11 mai 2023 - Anton Vos
La volcanologie cryptique des manuscrits médiévaux
L’analyse des textes médiévaux mentionnant les éclipses de Lune a permis de dater avec précision certaines des plus grandes éruptions survenues entre 1100 et 1300, juste avant le petit âge glaciaire.
Enluminure de la fin du XIVe ou du début du XVe siècle, qui représente deux personnes observant une éclipse de lune. L’enluminure comporte les mots «La lune avant est éclipsée». Image: BnF
La datation des éruptions volcaniques du passé représente une donnée importante dans la reconstruction du climat au cours de l’histoire et de son impact sur les sociétés. Mais elle reste un défi pour les scientifiques. Pour améliorer sa précision, Sébastien Guillet, chercheur à l’Institut des sciences de l’environnement (ISE, Faculté des sciences), et ses collègues présentent, dans un article de la revue Nature du 5 avril, une source d’information assez inhabituelle: les moines du Moyen Âge.
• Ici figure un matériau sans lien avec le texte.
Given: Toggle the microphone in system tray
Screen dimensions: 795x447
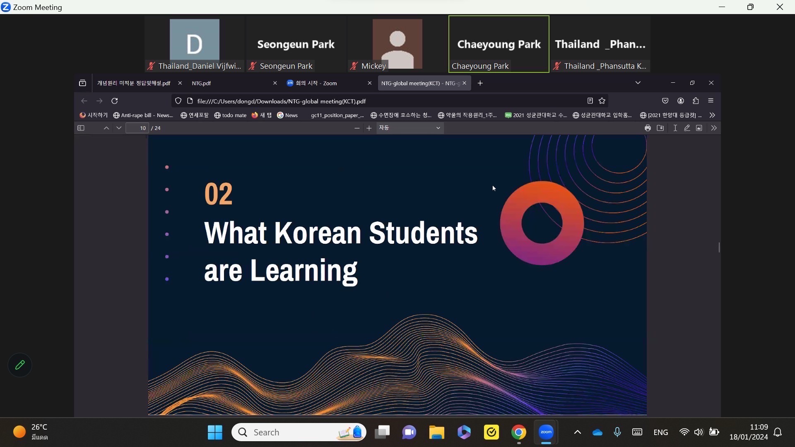Looking at the screenshot, I should (x=617, y=432).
Ces derniers ont en effet, sans le savoir, consigné dans leurs chroniques des indices permettant aux scientifiques d’aujourd’hui d’affiner l’estimation des dates de ces événements naturels n’ayant laissé aucun témoignage direct. C’est l’observation par les religieux de la couleur de la Lune lors de ses éclipses qui a mis les chercheurs et les chercheuses sur la piste. Lorsqu’elle est rouge foncé, tout est normal. Lorsqu’elle est noire, c’est qu’il flotte dans la stratosphère un voile d’aérosols produits quelques mois plus tôt par une activité explosive d’un volcan quelque part sur le globe. La technique a permis aux scientifiques genevois-es de préciser la date de cinq éruptions majeures survenues entre 1100 et 1300 et qui ont probablement contribué au petit âge glaciaire ayant suivi cette période.